Behaviour-Based Trust Assessment for the Internet of Things Systems Using Multi-Classifier Ensemble Learning and Dempster-Shafer Fusion

With the rapid proliferation of the Internet of Things (IoT), robust trust management has become imperative to ensure security in these IoT systems. Prior machine learning approaches to IoT trust management have exhibited suboptimal performance, failing to capture the dynamic behaviour and complex discriminative features of IoT devices. To address these challenges, we design an evocative trust management scheme for user’s authentication based on Dempster Shafer's evidence theory, which can persuade the normal activities of IoT device systems. We establish a set of discriminating features to predict the trustworthiness of a network node by assessing its observed behaviours. These behaviours being assessed encompass several characteristics such as throughput, delay, jitter, and network latency. As such, nodes that demonstrate elevated data transmission rates, and have anomalous traffic patterns could potentially be categorised as untrustworthy.
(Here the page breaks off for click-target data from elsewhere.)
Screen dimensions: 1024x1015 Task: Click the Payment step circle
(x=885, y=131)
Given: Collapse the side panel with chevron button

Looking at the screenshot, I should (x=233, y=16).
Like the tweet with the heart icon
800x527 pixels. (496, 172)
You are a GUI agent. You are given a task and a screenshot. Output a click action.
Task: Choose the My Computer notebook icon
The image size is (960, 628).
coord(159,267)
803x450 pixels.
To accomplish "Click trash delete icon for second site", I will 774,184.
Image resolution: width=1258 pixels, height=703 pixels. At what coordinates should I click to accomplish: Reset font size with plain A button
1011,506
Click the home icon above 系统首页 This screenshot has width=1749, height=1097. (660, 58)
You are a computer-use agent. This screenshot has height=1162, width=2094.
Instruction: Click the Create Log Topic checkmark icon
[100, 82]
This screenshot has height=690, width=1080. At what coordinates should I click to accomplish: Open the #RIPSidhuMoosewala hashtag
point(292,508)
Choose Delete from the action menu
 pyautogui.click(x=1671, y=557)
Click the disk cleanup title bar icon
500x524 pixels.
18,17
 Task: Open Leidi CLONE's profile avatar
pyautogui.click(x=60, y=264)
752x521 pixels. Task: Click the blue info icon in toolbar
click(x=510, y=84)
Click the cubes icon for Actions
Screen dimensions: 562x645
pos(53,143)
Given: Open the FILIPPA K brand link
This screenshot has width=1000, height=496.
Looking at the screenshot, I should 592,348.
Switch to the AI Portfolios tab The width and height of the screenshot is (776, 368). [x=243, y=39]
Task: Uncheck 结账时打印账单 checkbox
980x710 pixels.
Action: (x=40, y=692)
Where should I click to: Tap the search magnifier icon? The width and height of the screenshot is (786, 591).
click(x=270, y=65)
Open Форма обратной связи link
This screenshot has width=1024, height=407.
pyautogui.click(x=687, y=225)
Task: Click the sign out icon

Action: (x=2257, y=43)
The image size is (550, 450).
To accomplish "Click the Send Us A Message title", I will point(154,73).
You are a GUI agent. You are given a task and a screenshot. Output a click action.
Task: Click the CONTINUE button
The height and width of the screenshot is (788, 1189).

In addition, the existence of persistently high latency will impede trust prediction algorithms, this will consequently alter the overall behaviour of the node, ultimately affecting the trustworthiness of the entire network. We also design a framework for the fusion of evidence based on the belief degree and reputation-based evidence to avoid misclassification resulting in evidence conflicting. The resultant fusion outcomes are transformed into category labels which serve as the prediction outcome of the multi-classifier ensemble scheme. We evaluate our proposed scheme with and without the best discriminative features on performance metrics including accuracy, precision, recall, F1-score, detection rate, and false alarm rate. Comprehensive experiments on a transformed UNSW NB15 dataset demonstrate the better performance of our proposed framework, especially in the application of evidence conflicting.